The term Smart Grid represents a complex set of technologies with potential to enhance the efficiency and reduce costs of electricity production, storage, transmission, distribution, and use. Smart Grid systems are also critical to scaling up renewable energy in the U.S. energy system, yet significant variation is apparent in visions of what these systems are and how they are developing. Professor Stephens’s new NSF-funded research involves a comparative analysis of Smart Grid development and engagement in three electricity transmission regions of North America: the Midwest, New England, and Texas (both the Midwest and New England include Canadian interconnections) using policy review and analysis, focus groups, interviews, and media analysis in each of these three regions. This project will enhance knowledge of the socio-political dynamics of sustainable energy technologies and identify potential challenges and conflicts.
In addition to increasing understanding of national, regional, and state-level influences on Smart Grid technology deployment, results of Professor Stephens’s research will inform energy professionals, state and regional planners, policy analysts, nonprofits, and businesses in developing more effective strategies for involving the public in Smart Grid technology design, technology implementation, and policy formation.
This project is synergistic with other Smart Grid initiatives that Stephens is involved in both at the international and local levels. Stephens was invited to participate in an international workshop on “Constructing Smart Grids: Technology Innovation, Political Choice, and the Challenge of Sustainable Energy” on Oct. 6 in Quebec, Canada, where she presented on “Multi-Level Governance and the Challenge of Smart Grids.”
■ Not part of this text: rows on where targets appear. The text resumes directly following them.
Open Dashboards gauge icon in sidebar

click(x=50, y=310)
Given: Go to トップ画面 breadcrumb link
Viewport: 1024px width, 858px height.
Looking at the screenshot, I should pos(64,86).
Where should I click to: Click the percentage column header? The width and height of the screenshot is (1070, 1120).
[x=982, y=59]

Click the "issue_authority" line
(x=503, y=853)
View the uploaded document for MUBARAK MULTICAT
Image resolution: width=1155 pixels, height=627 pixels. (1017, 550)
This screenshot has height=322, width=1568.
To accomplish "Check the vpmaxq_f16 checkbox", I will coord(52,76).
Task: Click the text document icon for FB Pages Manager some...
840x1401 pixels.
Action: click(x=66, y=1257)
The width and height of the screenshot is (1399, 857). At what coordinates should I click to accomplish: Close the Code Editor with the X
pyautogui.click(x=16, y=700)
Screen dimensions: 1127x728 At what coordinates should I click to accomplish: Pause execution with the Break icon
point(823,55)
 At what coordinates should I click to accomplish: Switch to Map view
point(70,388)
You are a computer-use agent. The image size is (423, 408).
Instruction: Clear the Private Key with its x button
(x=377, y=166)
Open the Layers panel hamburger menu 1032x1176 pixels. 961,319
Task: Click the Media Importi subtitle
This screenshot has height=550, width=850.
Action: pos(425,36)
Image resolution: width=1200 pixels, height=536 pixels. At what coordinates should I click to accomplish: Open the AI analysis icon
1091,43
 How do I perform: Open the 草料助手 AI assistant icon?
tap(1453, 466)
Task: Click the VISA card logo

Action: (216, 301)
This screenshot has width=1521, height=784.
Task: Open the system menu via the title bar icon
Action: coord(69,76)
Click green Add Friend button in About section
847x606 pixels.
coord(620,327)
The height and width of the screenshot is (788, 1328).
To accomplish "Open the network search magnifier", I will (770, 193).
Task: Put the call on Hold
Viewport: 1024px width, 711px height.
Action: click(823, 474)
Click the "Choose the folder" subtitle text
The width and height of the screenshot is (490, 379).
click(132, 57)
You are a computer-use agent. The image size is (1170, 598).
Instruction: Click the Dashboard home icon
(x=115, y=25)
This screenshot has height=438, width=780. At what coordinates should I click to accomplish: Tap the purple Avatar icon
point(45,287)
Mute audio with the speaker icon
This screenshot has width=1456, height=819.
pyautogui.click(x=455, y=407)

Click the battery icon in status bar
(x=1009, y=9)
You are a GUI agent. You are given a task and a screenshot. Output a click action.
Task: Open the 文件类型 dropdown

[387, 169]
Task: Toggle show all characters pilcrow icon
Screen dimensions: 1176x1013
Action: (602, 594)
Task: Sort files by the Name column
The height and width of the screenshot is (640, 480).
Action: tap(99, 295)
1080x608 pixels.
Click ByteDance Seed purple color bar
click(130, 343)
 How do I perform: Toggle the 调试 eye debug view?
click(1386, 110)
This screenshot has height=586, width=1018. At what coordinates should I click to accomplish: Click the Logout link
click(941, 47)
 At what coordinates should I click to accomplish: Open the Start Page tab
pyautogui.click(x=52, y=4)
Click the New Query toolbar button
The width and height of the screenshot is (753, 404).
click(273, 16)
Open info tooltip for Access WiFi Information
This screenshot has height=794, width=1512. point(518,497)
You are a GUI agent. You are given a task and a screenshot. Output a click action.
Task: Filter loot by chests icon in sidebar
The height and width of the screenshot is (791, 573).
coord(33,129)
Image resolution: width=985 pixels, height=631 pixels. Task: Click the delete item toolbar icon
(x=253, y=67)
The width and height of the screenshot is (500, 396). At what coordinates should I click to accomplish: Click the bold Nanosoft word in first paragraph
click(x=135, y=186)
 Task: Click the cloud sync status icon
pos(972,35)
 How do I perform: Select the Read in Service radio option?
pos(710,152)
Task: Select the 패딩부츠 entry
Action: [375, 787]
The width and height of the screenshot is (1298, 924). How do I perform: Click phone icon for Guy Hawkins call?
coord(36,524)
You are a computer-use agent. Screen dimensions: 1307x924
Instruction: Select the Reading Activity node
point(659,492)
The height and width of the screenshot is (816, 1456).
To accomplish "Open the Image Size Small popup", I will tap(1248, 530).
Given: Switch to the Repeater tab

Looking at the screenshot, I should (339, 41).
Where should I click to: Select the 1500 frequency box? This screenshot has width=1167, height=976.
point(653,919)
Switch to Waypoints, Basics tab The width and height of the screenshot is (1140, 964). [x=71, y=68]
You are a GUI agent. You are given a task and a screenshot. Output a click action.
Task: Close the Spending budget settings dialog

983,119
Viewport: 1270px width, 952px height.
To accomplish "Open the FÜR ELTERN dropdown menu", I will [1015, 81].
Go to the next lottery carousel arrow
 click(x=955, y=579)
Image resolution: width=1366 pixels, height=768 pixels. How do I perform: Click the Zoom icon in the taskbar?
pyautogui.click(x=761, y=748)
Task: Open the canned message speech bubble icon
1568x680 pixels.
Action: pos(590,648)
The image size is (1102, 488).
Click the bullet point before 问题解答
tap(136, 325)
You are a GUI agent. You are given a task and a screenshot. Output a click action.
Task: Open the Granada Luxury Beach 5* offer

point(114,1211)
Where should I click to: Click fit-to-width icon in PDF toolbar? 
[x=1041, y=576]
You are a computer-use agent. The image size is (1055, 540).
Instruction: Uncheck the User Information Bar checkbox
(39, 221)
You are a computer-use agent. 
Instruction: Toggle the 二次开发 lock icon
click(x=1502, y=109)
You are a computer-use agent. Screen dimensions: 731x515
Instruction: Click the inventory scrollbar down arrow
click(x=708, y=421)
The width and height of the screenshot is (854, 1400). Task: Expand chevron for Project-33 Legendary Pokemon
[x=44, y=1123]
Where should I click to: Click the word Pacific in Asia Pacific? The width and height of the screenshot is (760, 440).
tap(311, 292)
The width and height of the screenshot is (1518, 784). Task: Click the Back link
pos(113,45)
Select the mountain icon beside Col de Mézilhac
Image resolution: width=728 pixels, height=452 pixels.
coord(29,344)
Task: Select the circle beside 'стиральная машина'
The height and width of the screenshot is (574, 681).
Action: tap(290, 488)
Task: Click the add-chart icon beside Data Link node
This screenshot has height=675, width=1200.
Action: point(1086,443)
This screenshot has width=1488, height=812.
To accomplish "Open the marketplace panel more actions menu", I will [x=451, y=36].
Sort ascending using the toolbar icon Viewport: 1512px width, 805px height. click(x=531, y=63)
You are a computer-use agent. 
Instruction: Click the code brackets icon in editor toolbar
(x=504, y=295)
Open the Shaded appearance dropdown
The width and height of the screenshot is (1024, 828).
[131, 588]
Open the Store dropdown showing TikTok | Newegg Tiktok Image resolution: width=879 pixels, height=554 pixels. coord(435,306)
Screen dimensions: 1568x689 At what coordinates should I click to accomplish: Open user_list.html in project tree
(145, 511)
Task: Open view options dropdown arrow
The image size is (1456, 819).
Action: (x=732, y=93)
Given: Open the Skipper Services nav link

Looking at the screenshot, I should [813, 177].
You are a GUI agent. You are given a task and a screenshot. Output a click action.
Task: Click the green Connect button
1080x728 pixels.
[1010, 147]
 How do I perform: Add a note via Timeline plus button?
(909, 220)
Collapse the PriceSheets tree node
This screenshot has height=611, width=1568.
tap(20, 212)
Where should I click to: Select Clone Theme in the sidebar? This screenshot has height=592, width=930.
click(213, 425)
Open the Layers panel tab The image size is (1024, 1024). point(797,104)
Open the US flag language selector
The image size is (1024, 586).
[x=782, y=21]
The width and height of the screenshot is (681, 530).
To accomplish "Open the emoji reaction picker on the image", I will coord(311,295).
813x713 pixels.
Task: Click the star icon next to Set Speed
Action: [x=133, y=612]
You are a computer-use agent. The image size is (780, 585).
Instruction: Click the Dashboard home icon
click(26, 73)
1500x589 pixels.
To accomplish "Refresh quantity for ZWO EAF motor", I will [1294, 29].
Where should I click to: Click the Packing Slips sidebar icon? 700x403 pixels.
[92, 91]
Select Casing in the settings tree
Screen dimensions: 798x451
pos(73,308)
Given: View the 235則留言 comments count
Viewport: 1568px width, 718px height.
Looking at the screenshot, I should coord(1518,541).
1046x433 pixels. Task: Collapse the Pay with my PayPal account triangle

Stephens and others at Clark University are also engaged in various ways in considering Smart Grid and sustainable energy development in Worcester and the Central Massachusetts region. Stephens was among several faculty, administrators, and Clark students who recently participated in two local Smart Grid events: (1) a “Green Today, Growth Tomorrow” Community Summit at the DCU Center September 19-20 was focused on Smart Grid and hosted by the utility company, National Grid, as it prepares to submit a Worcester Smart Grid Pilot Project proposal to the Massachusetts Department of Public Utilities, and (2) the Smart Grid Venture Showcase at Worcester Tech High School on September 29 was hosted by the Institute for Energy and Sustainability in partnership with the Consulate General of Canada and the U.K.-based SETsquared organization. These initiatives are also related to another project supported by the Mosakowski Institute in which Stephens is collaborating with Mary-Ellen Boyle, Jing Zhang (GSOM), Steve McCauley (Marsh), and several Clark students to explore knowledge clusters and economic development in Worcester examining both biotech and sustainable energy.